It is so hard believe that I am now entering my second pro year. Where does the time go? As I have been mentally regrouping for official ironman training blocks to start again, I have been taking a look at what went well, and what didn’t go so well, last year. In an effort to try to help others, as well as remain transparent about the industry, I came up with a few lessons I learned last year. As I hope to avoid the “sophmore slump” of racing, this served as just as good a reminder for myself than anyone else!
- Just say “No” to bangs. They are absolutely impossible to wear well when you train a billion hours and shower 3 times a day. It’s simply not an efficient haircut. One day in 15 years you can have all the bangs you want: that day is not today.
- Don’t be afraid to say no to potential sponsors! Don’t take this too overboard, of course. But, if you’re lucky, you’ll have the opportunity to work with a few sponsors this year. Make sure you read what you’re signing, you understand it, and, most importantly, that you find value in it. If you can’t read it and figure out quickly the immediate benefit for you as an athlete, maybe it’s time to take a second look. Yes, you have to “start at the bottom” with sponsor relationships– but make sure what you’re getting into is ground level – not underground. If you aren’t really getting anything out of the contract – ASK FOR IT! Why not? After all, nothing minus nothing, is actually just still nothing.

> _SET TASK_: Extract the passage from "It is so hard" to "than anyone else!" in the post about entering a second pro year, copying it word for word.

> _RECORD LIST_:
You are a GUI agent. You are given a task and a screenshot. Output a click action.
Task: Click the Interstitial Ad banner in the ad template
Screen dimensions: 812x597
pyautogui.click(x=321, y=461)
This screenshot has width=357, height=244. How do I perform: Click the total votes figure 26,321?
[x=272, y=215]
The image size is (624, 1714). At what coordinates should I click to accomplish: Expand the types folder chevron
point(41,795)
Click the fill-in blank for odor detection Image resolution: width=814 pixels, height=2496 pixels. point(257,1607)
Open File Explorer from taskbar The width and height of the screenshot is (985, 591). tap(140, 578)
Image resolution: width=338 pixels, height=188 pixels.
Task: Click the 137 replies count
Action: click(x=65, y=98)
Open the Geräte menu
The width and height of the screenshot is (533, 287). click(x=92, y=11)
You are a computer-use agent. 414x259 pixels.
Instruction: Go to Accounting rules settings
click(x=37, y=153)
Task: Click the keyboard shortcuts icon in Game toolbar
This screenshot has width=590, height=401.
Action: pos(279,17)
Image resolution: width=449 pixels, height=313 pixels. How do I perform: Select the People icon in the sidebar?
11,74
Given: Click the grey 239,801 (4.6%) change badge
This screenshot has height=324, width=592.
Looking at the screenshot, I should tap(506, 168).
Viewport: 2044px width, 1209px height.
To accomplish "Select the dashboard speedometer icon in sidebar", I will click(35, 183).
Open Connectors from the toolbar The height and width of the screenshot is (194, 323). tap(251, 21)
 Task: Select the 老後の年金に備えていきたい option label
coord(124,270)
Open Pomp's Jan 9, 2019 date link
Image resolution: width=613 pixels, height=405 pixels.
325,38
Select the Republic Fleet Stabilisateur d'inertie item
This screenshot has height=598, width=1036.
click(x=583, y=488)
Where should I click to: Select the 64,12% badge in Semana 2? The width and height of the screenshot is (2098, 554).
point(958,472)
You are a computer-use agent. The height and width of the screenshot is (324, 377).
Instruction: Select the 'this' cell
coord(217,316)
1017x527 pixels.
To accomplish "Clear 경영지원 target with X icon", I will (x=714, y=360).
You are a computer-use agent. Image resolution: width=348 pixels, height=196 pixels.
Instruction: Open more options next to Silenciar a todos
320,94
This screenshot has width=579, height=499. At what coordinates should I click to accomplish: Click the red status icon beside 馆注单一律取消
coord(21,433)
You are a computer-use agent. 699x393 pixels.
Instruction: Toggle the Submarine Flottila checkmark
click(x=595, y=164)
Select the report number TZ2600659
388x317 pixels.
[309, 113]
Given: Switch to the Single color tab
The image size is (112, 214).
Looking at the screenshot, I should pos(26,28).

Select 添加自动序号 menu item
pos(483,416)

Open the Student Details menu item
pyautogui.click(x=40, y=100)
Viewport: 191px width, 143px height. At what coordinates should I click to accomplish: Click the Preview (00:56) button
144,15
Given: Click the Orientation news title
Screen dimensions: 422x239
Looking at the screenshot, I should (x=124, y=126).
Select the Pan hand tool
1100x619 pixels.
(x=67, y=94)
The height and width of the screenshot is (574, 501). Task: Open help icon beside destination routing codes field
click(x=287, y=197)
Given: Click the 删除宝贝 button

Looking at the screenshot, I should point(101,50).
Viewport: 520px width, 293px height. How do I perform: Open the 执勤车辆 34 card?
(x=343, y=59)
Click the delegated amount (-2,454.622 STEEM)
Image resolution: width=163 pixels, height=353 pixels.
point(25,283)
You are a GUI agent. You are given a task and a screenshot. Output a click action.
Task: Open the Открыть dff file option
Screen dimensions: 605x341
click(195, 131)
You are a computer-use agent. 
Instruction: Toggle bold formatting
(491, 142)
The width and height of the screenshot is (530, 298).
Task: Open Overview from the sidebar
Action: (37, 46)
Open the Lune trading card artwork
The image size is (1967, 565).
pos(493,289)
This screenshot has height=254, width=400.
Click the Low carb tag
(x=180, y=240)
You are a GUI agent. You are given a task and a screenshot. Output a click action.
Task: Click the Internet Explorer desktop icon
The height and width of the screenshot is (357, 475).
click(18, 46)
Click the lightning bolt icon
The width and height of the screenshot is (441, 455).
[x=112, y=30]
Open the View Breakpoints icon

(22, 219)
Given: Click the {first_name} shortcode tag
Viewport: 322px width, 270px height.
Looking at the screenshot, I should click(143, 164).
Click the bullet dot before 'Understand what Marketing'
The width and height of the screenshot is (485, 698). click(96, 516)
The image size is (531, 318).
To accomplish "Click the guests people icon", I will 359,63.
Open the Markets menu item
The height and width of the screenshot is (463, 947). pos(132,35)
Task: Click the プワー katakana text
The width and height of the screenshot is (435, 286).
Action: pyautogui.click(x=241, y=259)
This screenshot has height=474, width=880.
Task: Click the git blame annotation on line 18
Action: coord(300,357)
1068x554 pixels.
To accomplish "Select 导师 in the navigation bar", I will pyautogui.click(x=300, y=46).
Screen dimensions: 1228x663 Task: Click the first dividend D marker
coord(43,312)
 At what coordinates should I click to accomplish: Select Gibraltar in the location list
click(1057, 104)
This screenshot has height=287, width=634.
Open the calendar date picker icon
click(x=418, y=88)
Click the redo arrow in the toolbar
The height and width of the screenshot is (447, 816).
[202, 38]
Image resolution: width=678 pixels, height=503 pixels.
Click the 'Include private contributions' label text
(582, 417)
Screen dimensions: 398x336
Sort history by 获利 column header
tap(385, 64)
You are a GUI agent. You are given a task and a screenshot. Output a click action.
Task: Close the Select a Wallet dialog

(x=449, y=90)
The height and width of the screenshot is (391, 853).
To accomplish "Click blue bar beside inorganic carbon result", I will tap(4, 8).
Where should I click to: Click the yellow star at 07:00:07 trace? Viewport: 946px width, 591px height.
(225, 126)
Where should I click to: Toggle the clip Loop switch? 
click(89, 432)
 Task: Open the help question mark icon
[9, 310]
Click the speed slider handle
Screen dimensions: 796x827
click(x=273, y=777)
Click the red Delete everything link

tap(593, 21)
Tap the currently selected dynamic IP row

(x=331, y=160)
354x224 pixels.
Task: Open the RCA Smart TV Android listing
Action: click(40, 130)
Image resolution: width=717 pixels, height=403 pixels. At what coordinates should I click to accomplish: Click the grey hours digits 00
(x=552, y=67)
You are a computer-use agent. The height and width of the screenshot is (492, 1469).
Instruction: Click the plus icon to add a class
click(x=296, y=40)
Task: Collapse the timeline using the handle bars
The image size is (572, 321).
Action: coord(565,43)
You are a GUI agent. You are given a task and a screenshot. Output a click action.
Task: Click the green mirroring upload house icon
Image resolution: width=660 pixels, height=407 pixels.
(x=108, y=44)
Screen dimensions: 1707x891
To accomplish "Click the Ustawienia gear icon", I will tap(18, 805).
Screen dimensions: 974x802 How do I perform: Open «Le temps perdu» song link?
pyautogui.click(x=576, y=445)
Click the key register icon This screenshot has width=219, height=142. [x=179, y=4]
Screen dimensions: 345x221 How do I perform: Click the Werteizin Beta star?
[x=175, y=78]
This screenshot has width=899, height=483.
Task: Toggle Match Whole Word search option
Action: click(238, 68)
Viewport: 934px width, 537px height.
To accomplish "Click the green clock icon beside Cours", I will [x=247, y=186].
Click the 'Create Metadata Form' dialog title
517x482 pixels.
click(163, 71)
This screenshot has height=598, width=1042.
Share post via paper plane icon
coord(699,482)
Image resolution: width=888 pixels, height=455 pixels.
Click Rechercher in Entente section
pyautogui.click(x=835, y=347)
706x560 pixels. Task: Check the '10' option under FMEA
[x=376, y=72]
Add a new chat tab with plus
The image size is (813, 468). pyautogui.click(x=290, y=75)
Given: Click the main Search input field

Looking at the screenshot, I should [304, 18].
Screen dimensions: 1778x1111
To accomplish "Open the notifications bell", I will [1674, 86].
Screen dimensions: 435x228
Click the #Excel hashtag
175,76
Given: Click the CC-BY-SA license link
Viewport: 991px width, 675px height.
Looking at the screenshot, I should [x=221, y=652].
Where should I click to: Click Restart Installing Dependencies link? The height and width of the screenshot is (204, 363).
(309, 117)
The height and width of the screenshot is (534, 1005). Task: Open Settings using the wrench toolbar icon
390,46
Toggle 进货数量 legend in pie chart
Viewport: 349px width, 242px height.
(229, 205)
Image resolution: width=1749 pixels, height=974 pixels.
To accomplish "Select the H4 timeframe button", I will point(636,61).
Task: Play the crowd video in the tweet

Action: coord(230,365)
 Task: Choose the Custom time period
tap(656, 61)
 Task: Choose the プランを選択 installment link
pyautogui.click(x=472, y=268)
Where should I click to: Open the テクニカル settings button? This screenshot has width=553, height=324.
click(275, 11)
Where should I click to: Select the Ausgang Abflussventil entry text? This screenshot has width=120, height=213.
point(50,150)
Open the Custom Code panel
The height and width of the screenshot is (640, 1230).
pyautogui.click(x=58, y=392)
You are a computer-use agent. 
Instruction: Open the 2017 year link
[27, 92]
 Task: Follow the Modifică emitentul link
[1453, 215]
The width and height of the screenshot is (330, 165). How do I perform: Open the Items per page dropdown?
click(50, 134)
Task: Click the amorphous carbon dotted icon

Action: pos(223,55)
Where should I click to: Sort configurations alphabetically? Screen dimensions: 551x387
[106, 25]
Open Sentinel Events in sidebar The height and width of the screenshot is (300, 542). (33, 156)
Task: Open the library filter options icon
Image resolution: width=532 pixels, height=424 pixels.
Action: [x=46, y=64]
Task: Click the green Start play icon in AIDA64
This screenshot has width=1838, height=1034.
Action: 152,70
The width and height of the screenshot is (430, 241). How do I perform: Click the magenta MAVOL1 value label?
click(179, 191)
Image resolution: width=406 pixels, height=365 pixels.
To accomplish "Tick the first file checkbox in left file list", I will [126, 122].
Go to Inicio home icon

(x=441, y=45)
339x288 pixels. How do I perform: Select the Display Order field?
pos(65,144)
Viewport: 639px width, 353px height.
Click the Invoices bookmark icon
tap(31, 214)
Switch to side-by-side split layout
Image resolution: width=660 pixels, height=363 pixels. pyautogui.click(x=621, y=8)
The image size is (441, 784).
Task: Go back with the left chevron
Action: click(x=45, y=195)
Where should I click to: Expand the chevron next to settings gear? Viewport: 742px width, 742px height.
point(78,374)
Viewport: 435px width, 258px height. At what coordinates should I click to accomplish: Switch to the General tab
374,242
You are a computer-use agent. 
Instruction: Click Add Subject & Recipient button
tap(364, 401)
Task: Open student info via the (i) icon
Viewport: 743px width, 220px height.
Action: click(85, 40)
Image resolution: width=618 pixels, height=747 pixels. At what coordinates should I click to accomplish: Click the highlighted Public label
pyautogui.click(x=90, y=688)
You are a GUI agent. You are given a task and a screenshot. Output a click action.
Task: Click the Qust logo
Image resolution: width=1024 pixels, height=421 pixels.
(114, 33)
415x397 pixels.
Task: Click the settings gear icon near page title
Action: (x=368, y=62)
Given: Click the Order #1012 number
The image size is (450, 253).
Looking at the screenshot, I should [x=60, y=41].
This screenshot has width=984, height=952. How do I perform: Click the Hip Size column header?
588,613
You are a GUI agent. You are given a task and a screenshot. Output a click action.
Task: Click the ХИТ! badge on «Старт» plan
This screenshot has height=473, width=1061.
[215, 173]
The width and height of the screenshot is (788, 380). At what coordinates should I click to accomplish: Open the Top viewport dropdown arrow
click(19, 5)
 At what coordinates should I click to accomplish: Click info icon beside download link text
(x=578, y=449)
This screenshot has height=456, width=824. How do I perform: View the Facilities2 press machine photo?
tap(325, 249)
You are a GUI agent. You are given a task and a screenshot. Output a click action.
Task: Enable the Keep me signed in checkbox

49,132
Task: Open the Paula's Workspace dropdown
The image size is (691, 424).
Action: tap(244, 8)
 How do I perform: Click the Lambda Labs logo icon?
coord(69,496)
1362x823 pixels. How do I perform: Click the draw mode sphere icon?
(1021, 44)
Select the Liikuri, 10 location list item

> _ANSWER FOR THE TASK_:
It is so hard believe that I am now entering my second pro year. Where does the time go? As I have been mentally regrouping for official ironman training blocks to start again, I have been taking a look at what went well, and what didn’t go so well, last year. In an effort to try to help others, as well as remain transparent about the industry, I came up with a few lessons I learned last year. As I hope to avoid the “sophmore slump” of racing, this served as just as good a reminder for myself than anyone else!